Adenoviral gene transfer of rRIP3 induces VSMC apoptosis, suppresses VSMC proliferation, and inhibits neointima formation in rat carotid arteries after balloon injury. A and B, rRIP3 expression is elevated in arteries infected with Adv-rRIP3, as visualized by immunostaining with an antibody reacting with rRIP3 (A) and detected by Western blot (B). Rat common carotid arteries were dilated by balloon and infected with Adv-GFP or Adv-RIP3. On day 4 after infection, the arteries were harvested, and rRIP3 expression was detected by immunohistochemistry (A, magnification ×400) or Western blot (B). Similar results were obtained from three independent experiments in both panels. C, shown is representative TUNEL staining of cross-sections from rat carotid arteries 4 days after balloon injury in the presence of Adv-GFP or Adv-rRIP3, as indicated. Arrows indicate examples of apoptotic cells (dark brown). Original magnification, 400×. D, shown is a quantitative analysis of TUNEL positive cells (*, p < 0.01 versus Adv-GFP; n = 10 for each group). E, shown is representative PCNA staining of arterial cross-sections 1 week after surgery.

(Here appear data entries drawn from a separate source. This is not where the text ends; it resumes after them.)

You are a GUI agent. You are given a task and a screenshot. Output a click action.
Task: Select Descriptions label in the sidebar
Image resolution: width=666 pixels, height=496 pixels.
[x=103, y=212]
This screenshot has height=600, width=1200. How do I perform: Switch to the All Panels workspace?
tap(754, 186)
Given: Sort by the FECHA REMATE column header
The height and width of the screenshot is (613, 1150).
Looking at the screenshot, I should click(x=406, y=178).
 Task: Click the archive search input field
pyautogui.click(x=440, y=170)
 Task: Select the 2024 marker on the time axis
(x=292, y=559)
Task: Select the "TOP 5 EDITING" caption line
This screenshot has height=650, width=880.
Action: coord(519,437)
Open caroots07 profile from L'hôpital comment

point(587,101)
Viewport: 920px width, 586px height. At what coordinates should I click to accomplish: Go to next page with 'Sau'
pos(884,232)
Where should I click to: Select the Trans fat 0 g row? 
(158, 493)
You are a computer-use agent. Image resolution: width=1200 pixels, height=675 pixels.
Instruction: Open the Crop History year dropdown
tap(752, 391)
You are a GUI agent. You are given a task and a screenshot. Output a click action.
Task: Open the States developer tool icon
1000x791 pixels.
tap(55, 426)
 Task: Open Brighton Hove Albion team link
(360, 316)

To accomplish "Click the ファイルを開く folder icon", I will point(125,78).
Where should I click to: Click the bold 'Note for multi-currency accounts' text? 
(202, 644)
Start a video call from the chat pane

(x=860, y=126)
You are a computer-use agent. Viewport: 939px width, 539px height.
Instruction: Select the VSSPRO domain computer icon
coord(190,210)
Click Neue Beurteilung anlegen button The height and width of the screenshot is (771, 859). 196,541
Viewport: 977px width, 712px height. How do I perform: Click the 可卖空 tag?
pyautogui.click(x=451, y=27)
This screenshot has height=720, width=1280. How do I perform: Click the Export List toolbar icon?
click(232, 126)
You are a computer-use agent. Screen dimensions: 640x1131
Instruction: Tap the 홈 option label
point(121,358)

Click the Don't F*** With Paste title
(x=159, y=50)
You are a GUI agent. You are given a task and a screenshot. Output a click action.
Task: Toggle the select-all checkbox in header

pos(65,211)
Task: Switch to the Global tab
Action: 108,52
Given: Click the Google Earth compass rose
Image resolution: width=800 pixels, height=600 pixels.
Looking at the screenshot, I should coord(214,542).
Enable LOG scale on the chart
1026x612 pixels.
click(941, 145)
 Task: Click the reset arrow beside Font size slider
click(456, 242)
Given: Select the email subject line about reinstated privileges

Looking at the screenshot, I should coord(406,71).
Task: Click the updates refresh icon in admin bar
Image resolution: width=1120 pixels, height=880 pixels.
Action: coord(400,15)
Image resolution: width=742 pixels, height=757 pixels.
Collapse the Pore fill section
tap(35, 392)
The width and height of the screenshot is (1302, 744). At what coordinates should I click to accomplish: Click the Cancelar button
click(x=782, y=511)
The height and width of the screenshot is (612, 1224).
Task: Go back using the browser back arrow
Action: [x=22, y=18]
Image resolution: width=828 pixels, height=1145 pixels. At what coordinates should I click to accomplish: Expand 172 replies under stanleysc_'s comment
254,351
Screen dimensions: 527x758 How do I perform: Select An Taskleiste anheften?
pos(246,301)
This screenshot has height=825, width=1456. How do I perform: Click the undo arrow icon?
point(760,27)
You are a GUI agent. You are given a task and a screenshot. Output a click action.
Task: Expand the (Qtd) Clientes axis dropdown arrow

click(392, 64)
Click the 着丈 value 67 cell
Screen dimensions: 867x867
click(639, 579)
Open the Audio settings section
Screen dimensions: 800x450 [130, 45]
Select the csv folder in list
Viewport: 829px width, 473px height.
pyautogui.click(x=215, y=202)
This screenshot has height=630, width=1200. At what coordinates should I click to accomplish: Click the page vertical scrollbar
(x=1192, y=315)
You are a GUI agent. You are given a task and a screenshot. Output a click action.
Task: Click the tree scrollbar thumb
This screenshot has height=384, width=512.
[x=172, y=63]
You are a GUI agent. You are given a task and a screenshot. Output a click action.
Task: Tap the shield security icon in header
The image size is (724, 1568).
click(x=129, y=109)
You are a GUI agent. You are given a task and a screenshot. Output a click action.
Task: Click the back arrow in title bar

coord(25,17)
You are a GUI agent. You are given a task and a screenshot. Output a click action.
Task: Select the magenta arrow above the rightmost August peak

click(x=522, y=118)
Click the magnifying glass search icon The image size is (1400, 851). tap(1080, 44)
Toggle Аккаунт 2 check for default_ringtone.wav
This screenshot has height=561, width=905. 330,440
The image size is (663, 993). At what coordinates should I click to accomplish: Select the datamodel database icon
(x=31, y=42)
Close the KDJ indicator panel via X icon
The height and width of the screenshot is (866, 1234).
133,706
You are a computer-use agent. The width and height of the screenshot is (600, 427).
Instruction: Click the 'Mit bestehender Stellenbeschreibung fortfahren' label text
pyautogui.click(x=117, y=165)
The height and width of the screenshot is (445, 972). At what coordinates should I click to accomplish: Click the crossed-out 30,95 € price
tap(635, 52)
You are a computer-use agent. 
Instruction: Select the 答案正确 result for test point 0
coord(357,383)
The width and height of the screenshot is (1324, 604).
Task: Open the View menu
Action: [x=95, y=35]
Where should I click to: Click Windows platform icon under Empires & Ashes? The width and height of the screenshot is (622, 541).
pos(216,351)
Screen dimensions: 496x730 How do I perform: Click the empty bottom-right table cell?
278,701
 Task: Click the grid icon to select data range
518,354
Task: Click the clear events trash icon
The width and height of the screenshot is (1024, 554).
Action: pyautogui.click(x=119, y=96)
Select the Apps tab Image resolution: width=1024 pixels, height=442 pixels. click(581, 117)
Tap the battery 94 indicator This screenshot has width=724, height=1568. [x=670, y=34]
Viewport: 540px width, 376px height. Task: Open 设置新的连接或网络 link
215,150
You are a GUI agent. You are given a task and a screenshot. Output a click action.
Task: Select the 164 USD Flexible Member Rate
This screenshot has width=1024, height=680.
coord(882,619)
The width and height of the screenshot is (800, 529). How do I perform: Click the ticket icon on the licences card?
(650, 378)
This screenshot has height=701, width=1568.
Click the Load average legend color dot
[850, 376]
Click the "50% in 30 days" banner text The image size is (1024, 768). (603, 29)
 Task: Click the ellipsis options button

F, shown are average data of PCNA staining of VSMCs (n = 6; *, p < 0.01 versus Adv-GFP). G–I, overexpression of rRIP3 in balloon-injured arteries inhibits neointimal formation. G, shown are representative histological sections of a rat left common carotid artery at 3 weeks after balloon angioplasty in the presence of Adv-GFP infection (I and III) or Adv-rRIP3 infection (II and IV) (upper panels (I and II), magnification ×100; lower panels (II and IV), magnification ×400; M, media; I, intima). H and I show, respectively, intima/media ratio and neointimal area media measured by a computer-based Image-Pro system in representative sections of the injured vessels (*, p < 0.01 versus Adv-GFP; n = 6 for each group).